記者会見の終盤には代表取締役社長の星野 佳路氏が登壇し、この倒産確率にも触れた。同氏によれば、2020年5月に38.5%だった倒産確率は、2021年4月には15%まで低下したという。
この理由として、星野 佳路氏は「経営状態を透明性を持って社員に伝えたことで、現場のスタッフが倒産確率を下げようとする動きを見せた」と語ったほか、いくつかの要因を話した。そのうちのひとつは、経営に優先事項を設定し、中でも「現金を掴んで離さない」を最優先とした戦略をとってきたことだという。
「この1年で、私たちは感染の拡大には波があるということを発見した。波と波のあいだ(新規感染者数が落ち着いている状態)に、需要をしっかりと取り込むことで、売り上げを確保するという作戦をとった」(星野 佳路氏)
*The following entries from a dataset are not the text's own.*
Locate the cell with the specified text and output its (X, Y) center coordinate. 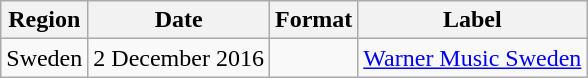
Warner Music Sweden (472, 58)
2 December 2016 (179, 58)
Format (313, 20)
Region (44, 20)
Label (472, 20)
Sweden (44, 58)
Date (179, 20)
Identify which cell holds the provided text, then report its [x, y] central coordinate. 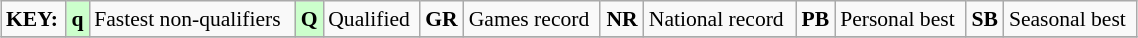
SB [985, 19]
NR [622, 19]
PB [816, 19]
National record [720, 19]
q [78, 19]
Personal best [900, 19]
Seasonal best [1070, 19]
Games record [532, 19]
KEY: [34, 19]
Q [309, 19]
Qualified [371, 19]
Fastest non-qualifiers [192, 19]
GR [442, 19]
Pinpoint the cell where the given text exists, returning its [x, y] midpoint coordinate. 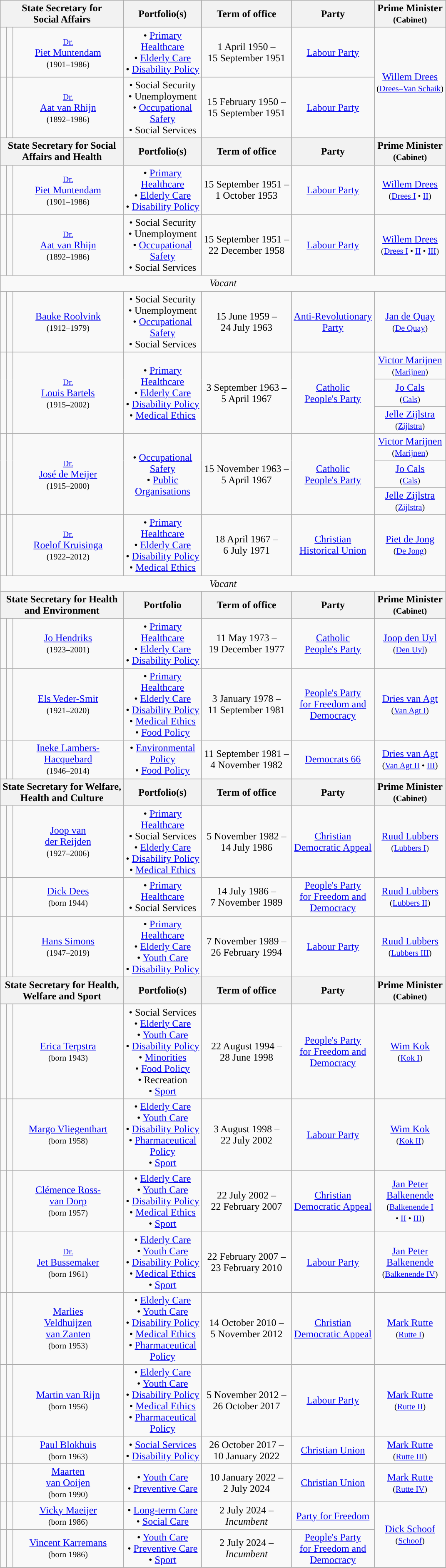
Anti-Revolutionary Party [333, 321]
14 July 1986 – 7 November 1989 [247, 897]
• Social Services • Disability Policy [162, 1450]
• Social Services • Elderly Care • Youth Care • Disability Policy • Minorities • Food Policy • Recreation • Sport [162, 1051]
Margo Vliegenthart (born 1958) [68, 1134]
18 April 1967 – 6 July 1971 [247, 545]
Willem Drees (Drees–Van Schaik) [410, 82]
Party for Freedom [333, 1515]
• Long-term Care • Social Care [162, 1515]
Mark Rutte (Rutte II) [410, 1400]
22 February 2007 – 23 February 2010 [247, 1261]
Hans Simons (1947–2019) [68, 946]
• Primary Healthcare • Social Services [162, 897]
3 January 1978 – 11 September 1981 [247, 704]
• Elderly Care • Youth Care • Disability Policy • Pharmaceutical Policy • Sport [162, 1134]
• Occupational Safety • Public Organisations [162, 474]
15 February 1950 – 15 September 1951 [247, 107]
Marlies Veldhuijzen van Zanten (born 1953) [68, 1328]
1 April 1950 – 15 September 1951 [247, 52]
Dick Dees (born 1944) [68, 897]
Jan Peter Balkenende (Balkenende IV) [410, 1261]
15 November 1963 – 5 April 1967 [247, 474]
Bauke Roolvink (1912–1979) [68, 321]
3 August 1998 – 22 July 2002 [247, 1134]
Wim Kok (Kok I) [410, 1051]
Ineke Lambers-Hacquebard (1946–2014) [68, 759]
Ruud Lubbers (Lubbers I) [410, 841]
22 August 1994 – 28 June 1998 [247, 1051]
Dr. Jet Bussemaker (born 1961) [68, 1261]
Willem Drees (Drees I • II) [410, 190]
Mark Rutte (Rutte I) [410, 1328]
• Primary Healthcare • Elderly Care • Disability Policy • Medical Ethics • Food Policy [162, 704]
Piet de Jong (De Jong) [410, 545]
Joop van der Reijden (1927–2006) [68, 841]
State Secretary for Health, Welfare and Sport [62, 990]
Vicky Maeijer (born 1986) [68, 1515]
State Secretary for Health and Environment [62, 605]
15 September 1951 – 22 December 1958 [247, 245]
10 January 2022 – 2 July 2024 [247, 1483]
Dries van Agt (Van Agt II • III) [410, 759]
State Secretary for Welfare, Health and Culture [62, 792]
Dr. José de Meijer (1915–2000) [68, 474]
Jo Hendriks (1923–2001) [68, 643]
Dr. Louis Bartels (1915–2002) [68, 392]
• Youth Care • Preventive Care [162, 1483]
Wim Kok (Kok II) [410, 1134]
• Primary Healthcare • Social Services • Elderly Care • Disability Policy • Medical Ethics [162, 841]
Ruud Lubbers (Lubbers II) [410, 897]
3 September 1963 – 5 April 1967 [247, 392]
Martin van Rijn (born 1956) [68, 1400]
11 September 1981 – 4 November 1982 [247, 759]
Joop den Uyl (Den Uyl) [410, 643]
5 November 1982 – 14 July 1986 [247, 841]
11 May 1973 – 19 December 1977 [247, 643]
5 November 2012 – 26 October 2017 [247, 1400]
Maarten van Ooijen (born 1990) [68, 1483]
Jan de Quay (De Quay) [410, 321]
Els Veder-Smit (1921–2020) [68, 704]
State Secretary for Social Affairs and Health [62, 152]
• Environmental Policy • Food Policy [162, 759]
Vincent Karremans (born 1986) [68, 1548]
Willem Drees (Drees I • II • III) [410, 245]
• Youth Care • Preventive Care • Sport [162, 1548]
Mark Rutte (Rutte IV) [410, 1483]
Dr. Roelof Kruisinga (1922–2012) [68, 545]
Democrats 66 [333, 759]
Paul Blokhuis (born 1963) [68, 1450]
15 June 1959 – 24 July 1963 [247, 321]
Portfolio [162, 605]
15 September 1951 – 1 October 1953 [247, 190]
Dick Schoof (Schoof) [410, 1534]
Christian Historical Union [333, 545]
Clémence Ross-van Dorp (born 1957) [68, 1201]
State Secretary for Social Affairs [62, 14]
Jan Peter Balkenende (Balkenende I • II • III) [410, 1201]
Erica Terpstra (born 1943) [68, 1051]
• Primary Healthcare • Elderly Care • Youth Care • Disability Policy [162, 946]
Dries van Agt (Van Agt I) [410, 704]
7 November 1989 – 26 February 1994 [247, 946]
Mark Rutte (Rutte III) [410, 1450]
Ruud Lubbers (Lubbers III) [410, 946]
26 October 2017 – 10 January 2022 [247, 1450]
22 July 2002 – 22 February 2007 [247, 1201]
14 October 2010 – 5 November 2012 [247, 1328]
もうひとつは、厚生労働省による「雇用調整助成金」の影響だ。星野 佳路氏は「私たちは、雇用調整助成金を単なる助成金ではなく、経営を考える上での資金に加味した。雇用調整助成金によって、(人件費による)固定費が変動費に変化した。損益分岐点を下げることができ、新たな損益分岐点に向かったマーケティング戦略が立てられるようになった」と話した。
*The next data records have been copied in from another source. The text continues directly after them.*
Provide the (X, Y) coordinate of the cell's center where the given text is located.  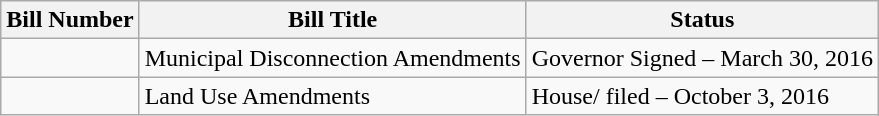
Bill Number (70, 20)
Governor Signed – March 30, 2016 (702, 58)
Municipal Disconnection Amendments (332, 58)
Bill Title (332, 20)
Status (702, 20)
House/ filed – October 3, 2016 (702, 96)
Land Use Amendments (332, 96)
Scan for the cell matching the given text and deliver its [x, y] coordinate at center. 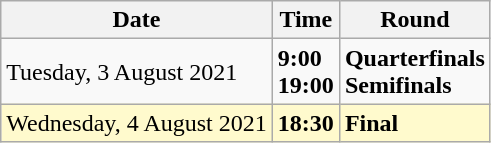
Date [137, 20]
Time [306, 20]
QuarterfinalsSemifinals [414, 72]
Tuesday, 3 August 2021 [137, 72]
Final [414, 123]
18:30 [306, 123]
Wednesday, 4 August 2021 [137, 123]
Round [414, 20]
9:0019:00 [306, 72]
Locate the cell with the specified text and output its (X, Y) center coordinate. 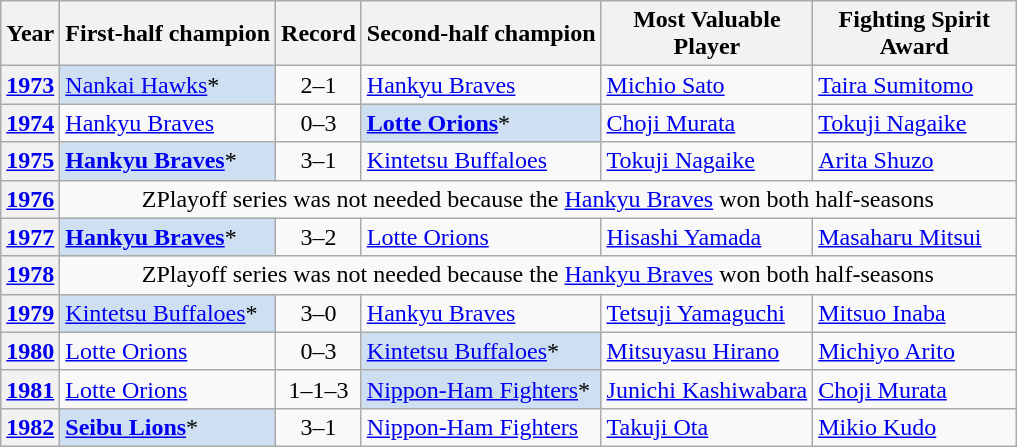
1977 (30, 237)
Michiyo Arito (914, 351)
3–0 (319, 313)
Tetsuji Yamaguchi (707, 313)
1–1–3 (319, 389)
Second-half champion (481, 34)
Mitsuo Inaba (914, 313)
1975 (30, 161)
Lotte Orions* (481, 123)
Junichi Kashiwabara (707, 389)
3–2 (319, 237)
1982 (30, 427)
1980 (30, 351)
Nankai Hawks* (168, 85)
Hisashi Yamada (707, 237)
Kintetsu Buffaloes (481, 161)
Mitsuyasu Hirano (707, 351)
Nippon-Ham Fighters (481, 427)
Seibu Lions* (168, 427)
Michio Sato (707, 85)
Record (319, 34)
2–1 (319, 85)
1976 (30, 199)
Takuji Ota (707, 427)
1973 (30, 85)
Most Valuable Player (707, 34)
Arita Shuzo (914, 161)
1981 (30, 389)
First-half champion (168, 34)
Fighting Spirit Award (914, 34)
1979 (30, 313)
1974 (30, 123)
1978 (30, 275)
Masaharu Mitsui (914, 237)
Mikio Kudo (914, 427)
Nippon-Ham Fighters* (481, 389)
Taira Sumitomo (914, 85)
Year (30, 34)
From the cell containing the given text, extract its center point as (x, y) coordinate. 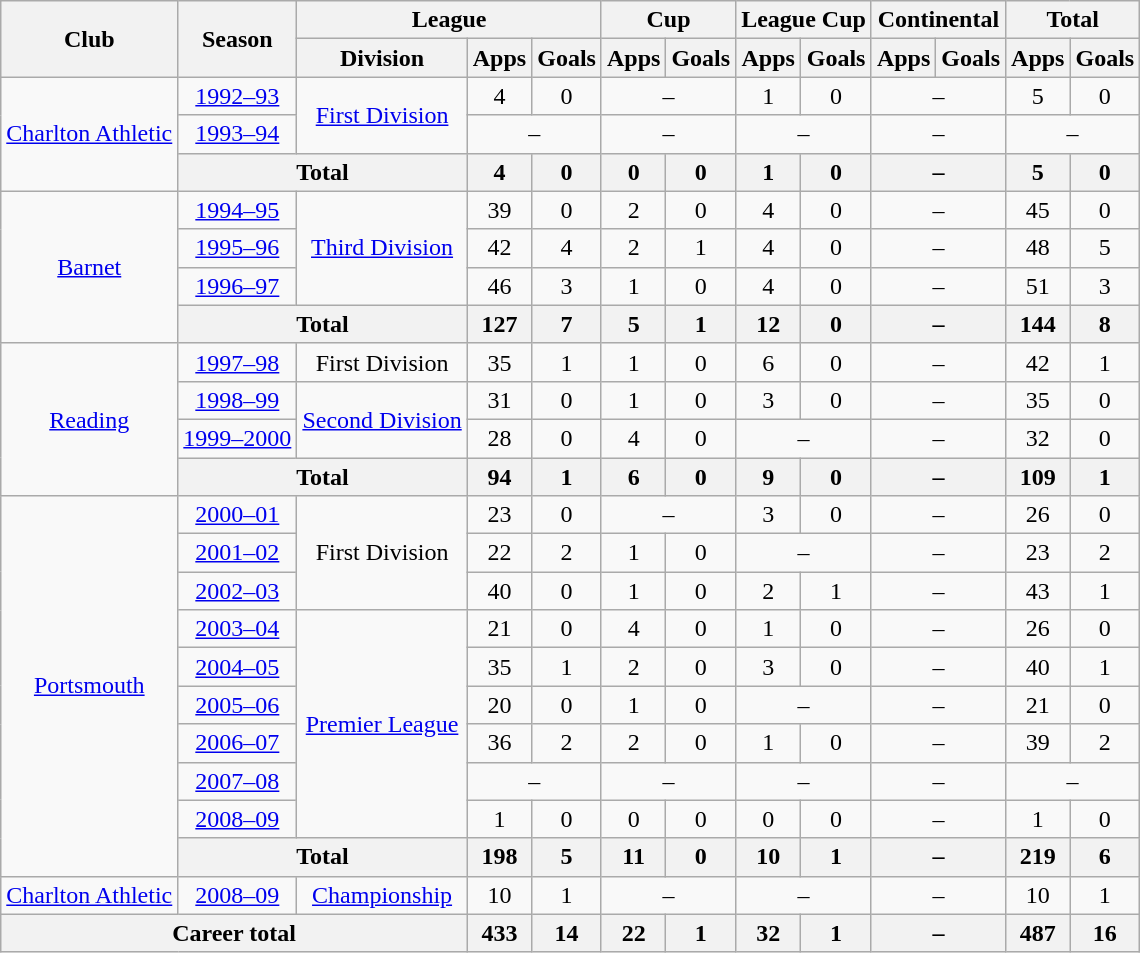
1995–96 (238, 248)
127 (499, 324)
11 (633, 857)
46 (499, 286)
198 (499, 857)
1998–99 (238, 400)
9 (768, 477)
20 (499, 705)
16 (1105, 933)
43 (1038, 591)
2007–08 (238, 781)
Championship (382, 895)
1996–97 (238, 286)
487 (1038, 933)
2005–06 (238, 705)
109 (1038, 477)
2001–02 (238, 553)
Reading (90, 419)
48 (1038, 248)
1994–95 (238, 210)
8 (1105, 324)
1992–93 (238, 96)
Club (90, 39)
51 (1038, 286)
Portsmouth (90, 686)
94 (499, 477)
Career total (234, 933)
144 (1038, 324)
7 (567, 324)
31 (499, 400)
2000–01 (238, 515)
36 (499, 743)
1997–98 (238, 362)
2004–05 (238, 667)
Continental (938, 20)
2003–04 (238, 629)
1999–2000 (238, 438)
45 (1038, 210)
28 (499, 438)
Premier League (382, 724)
Third Division (382, 248)
14 (567, 933)
Second Division (382, 419)
2006–07 (238, 743)
1993–94 (238, 134)
League (450, 20)
Season (238, 39)
2002–03 (238, 591)
Cup (668, 20)
433 (499, 933)
League Cup (804, 20)
Division (382, 58)
219 (1038, 857)
12 (768, 324)
Barnet (90, 267)
Pinpoint the cell where the given text exists, returning its [x, y] midpoint coordinate. 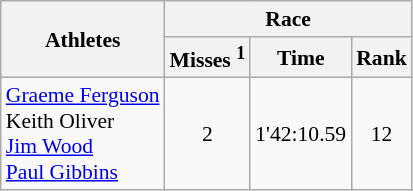
Misses 1 [208, 58]
12 [382, 134]
2 [208, 134]
1'42:10.59 [300, 134]
Time [300, 58]
Rank [382, 58]
Race [288, 19]
Athletes [83, 40]
Graeme FergusonKeith OliverJim WoodPaul Gibbins [83, 134]
Pinpoint the cell where the given text exists, returning its [x, y] midpoint coordinate. 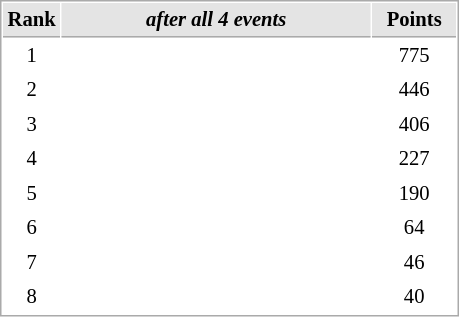
7 [32, 262]
227 [414, 158]
40 [414, 296]
46 [414, 262]
190 [414, 194]
2 [32, 90]
after all 4 events [216, 20]
64 [414, 228]
5 [32, 194]
4 [32, 158]
446 [414, 90]
8 [32, 296]
1 [32, 56]
Points [414, 20]
3 [32, 124]
6 [32, 228]
Rank [32, 20]
406 [414, 124]
775 [414, 56]
Extract the [X, Y] coordinate from the center of the cell holding the provided text.  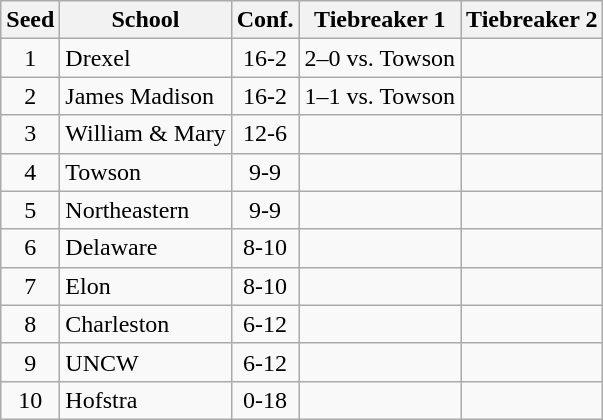
James Madison [146, 96]
Towson [146, 172]
9 [30, 362]
Tiebreaker 2 [532, 20]
3 [30, 134]
Conf. [265, 20]
Delaware [146, 248]
2 [30, 96]
Tiebreaker 1 [380, 20]
1–1 vs. Towson [380, 96]
1 [30, 58]
Northeastern [146, 210]
5 [30, 210]
0-18 [265, 400]
Drexel [146, 58]
10 [30, 400]
7 [30, 286]
School [146, 20]
12-6 [265, 134]
6 [30, 248]
4 [30, 172]
Charleston [146, 324]
UNCW [146, 362]
Elon [146, 286]
Hofstra [146, 400]
William & Mary [146, 134]
2–0 vs. Towson [380, 58]
8 [30, 324]
Seed [30, 20]
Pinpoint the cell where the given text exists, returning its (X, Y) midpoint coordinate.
そして、英国などではワクチンの普及により、旅行需要が拡大していることにも触れた。
「第3波、第4波は、私が想定したいた以上に長引いているが、ワクチンの普及が進んでいる英国などでは、旅行需要が回復し、先々までの旅行の予約が入り始めている。ワクチンの接種が、今年のキーになると考えている」(星野 佳路氏)
このほかにも星野 佳路氏は、コロナ禍の中で、地域別の特設サイトを作成した上で、地域に根ざしたメディアに積極的に出稿し、マイクロツーリズム(自宅から1〜2時間程度の距離で行ける観光地を対象とした小旅行)の需要を取り込めたことについても触れた。
新型コロナウイルス感染拡大の第4波が深刻な状況になりつつあるのは、私たちが日々ニュースで目にしている通りだ。しかし星野 佳路氏は「2021年にはインバウンド需要の回復は限定的になるが、2022年には、なんとか50%まで持っていき、2023年は、100%に戻すことに挑戦できる年になると期待している。そのためには、ちょうどいま、準備をはじめるための大事な時期に差し掛かっていると考えている」とも話す。
観光業界にとっても依然として厳しい状況が続くが、星野 佳路氏は過去にも巨額の負債を抱えて経営破綻した大型リゾートや宿泊施設の再生を手掛けてきた人物だ。今回の記者会見で発表されたOMOブランドホテルの急速な拡大や、新宿泊施設の開業計画にも、コロナ禍を逆手に取り、将来的な旅行需要の回復を見据えた攻めの姿勢がうかがえる。